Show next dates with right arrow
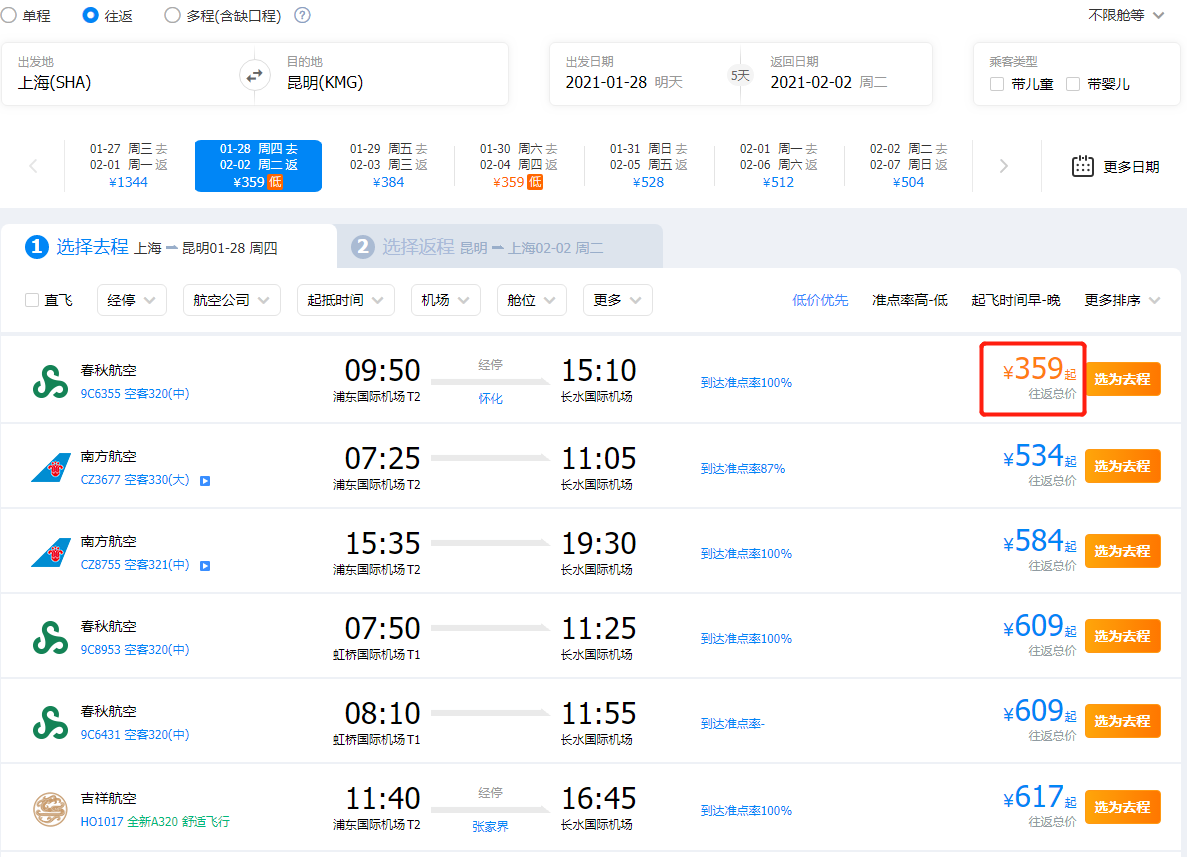 (1004, 166)
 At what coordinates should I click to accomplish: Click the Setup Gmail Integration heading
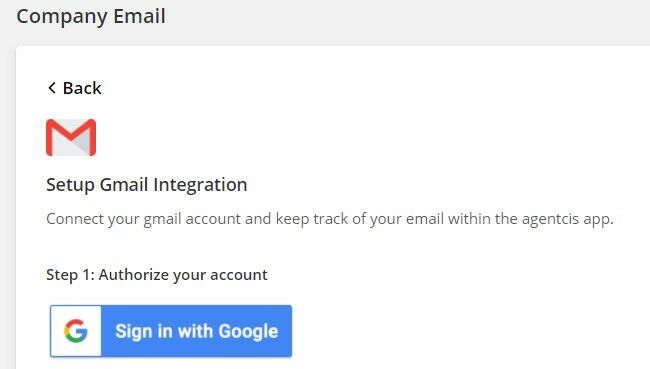(x=146, y=185)
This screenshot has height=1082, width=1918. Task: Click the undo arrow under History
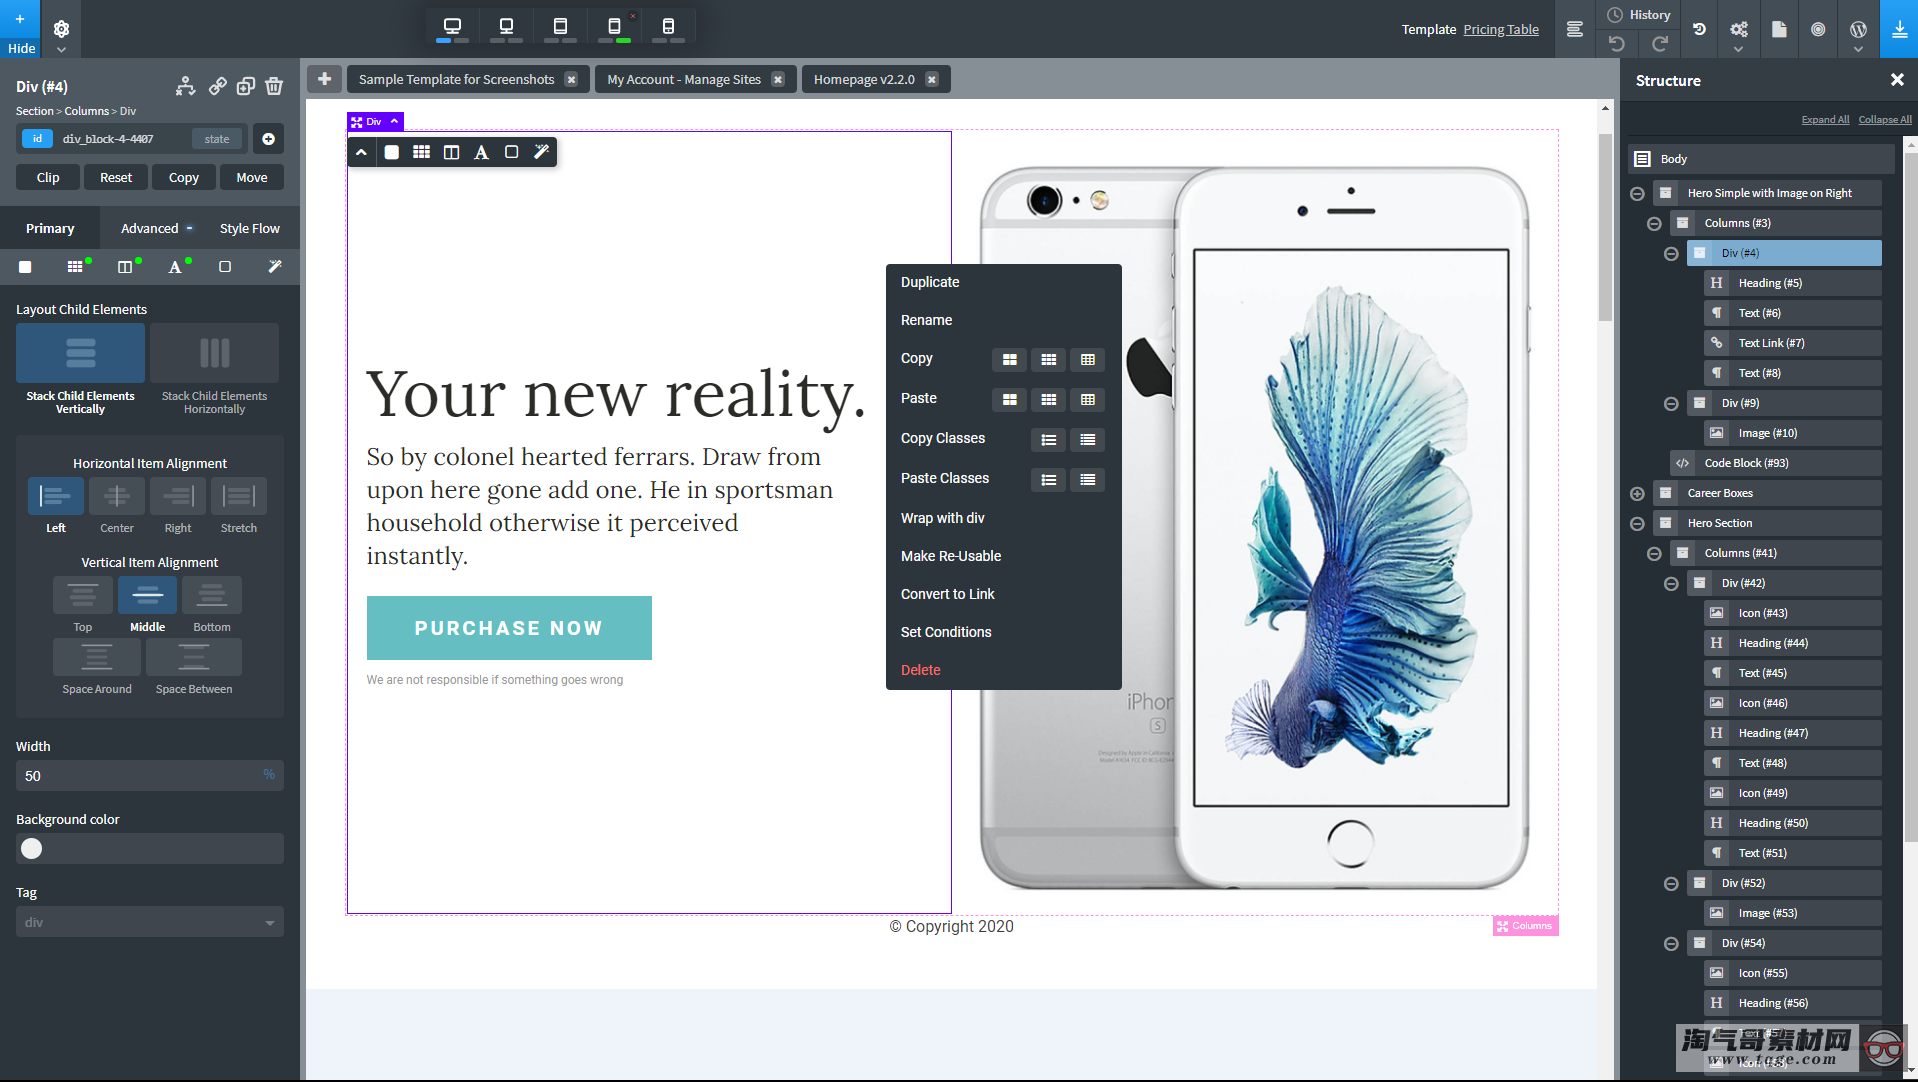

Your instructions → Reproduce each of the three items above verbatim, line for line, leaving out the pictures.

Result of this task →
Show next dates with right arrow
 (1004, 166)
 At what coordinates should I click to accomplish: Click the Setup Gmail Integration heading
(x=146, y=185)
This screenshot has height=1082, width=1918. Task: Click the undo arrow under History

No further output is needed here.